EXERCISE AIM:
In the listing, rename "Instruction" to "Command" across everything from the line containing "Click the fullscreen expand icon in dialog" down to the line containing "pyautogui.click(x=637, y=117)", with nothing else altered. Return only those lines.

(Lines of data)

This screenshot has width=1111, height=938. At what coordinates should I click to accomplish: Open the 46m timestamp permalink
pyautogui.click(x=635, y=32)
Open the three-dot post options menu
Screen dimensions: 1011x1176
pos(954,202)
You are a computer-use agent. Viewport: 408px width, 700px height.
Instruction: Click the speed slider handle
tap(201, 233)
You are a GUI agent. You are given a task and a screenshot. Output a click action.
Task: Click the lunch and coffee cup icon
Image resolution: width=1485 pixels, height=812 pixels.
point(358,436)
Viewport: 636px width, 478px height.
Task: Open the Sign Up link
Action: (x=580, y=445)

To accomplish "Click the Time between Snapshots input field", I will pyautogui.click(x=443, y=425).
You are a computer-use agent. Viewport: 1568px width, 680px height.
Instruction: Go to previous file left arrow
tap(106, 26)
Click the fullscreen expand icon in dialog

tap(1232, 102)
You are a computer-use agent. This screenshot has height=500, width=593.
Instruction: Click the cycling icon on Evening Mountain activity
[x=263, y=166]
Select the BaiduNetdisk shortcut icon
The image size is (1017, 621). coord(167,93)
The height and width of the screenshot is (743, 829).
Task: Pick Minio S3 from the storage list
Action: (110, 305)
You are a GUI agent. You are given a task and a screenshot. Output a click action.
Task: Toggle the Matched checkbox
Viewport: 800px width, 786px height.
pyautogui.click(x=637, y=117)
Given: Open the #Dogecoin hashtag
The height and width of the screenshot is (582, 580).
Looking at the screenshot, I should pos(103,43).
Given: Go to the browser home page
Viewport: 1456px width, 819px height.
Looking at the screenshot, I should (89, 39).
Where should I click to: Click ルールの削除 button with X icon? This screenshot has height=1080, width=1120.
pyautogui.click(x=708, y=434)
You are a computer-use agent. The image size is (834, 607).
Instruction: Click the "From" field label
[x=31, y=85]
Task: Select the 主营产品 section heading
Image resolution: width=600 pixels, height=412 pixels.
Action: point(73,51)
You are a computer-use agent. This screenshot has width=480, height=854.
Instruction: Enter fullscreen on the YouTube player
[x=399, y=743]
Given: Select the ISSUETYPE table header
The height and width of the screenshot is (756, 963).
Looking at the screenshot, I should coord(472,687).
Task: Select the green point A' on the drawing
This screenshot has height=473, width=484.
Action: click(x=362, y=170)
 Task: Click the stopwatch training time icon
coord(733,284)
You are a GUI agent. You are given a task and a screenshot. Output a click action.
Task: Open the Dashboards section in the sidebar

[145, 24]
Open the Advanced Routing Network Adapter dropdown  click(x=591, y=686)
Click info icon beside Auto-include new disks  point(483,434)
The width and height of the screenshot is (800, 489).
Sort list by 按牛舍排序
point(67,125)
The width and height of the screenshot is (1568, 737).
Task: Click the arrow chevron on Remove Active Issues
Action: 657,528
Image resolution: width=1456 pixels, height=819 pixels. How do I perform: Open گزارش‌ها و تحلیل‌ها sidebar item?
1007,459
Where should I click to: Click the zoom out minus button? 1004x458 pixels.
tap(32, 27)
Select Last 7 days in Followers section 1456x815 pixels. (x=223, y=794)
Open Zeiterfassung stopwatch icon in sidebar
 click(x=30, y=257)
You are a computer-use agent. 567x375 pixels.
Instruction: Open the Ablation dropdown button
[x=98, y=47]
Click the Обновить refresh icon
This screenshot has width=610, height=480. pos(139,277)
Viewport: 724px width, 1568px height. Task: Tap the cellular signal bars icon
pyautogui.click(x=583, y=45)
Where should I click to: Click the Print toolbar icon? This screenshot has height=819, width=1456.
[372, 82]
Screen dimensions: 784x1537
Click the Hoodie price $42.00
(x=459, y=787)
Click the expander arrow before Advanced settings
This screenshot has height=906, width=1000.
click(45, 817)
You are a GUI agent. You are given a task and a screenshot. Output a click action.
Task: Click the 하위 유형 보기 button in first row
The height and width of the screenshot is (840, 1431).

COMPLETED TASK:
Click the fullscreen expand icon in dialog

tap(1232, 102)
You are a computer-use agent. This screenshot has height=500, width=593.
Command: Click the cycling icon on Evening Mountain activity
[x=263, y=166]
Select the BaiduNetdisk shortcut icon
The image size is (1017, 621). coord(167,93)
The height and width of the screenshot is (743, 829).
Task: Pick Minio S3 from the storage list
Action: (110, 305)
You are a GUI agent. You are given a task and a screenshot. Output a click action.
Task: Toggle the Matched checkbox
Viewport: 800px width, 786px height.
pyautogui.click(x=637, y=117)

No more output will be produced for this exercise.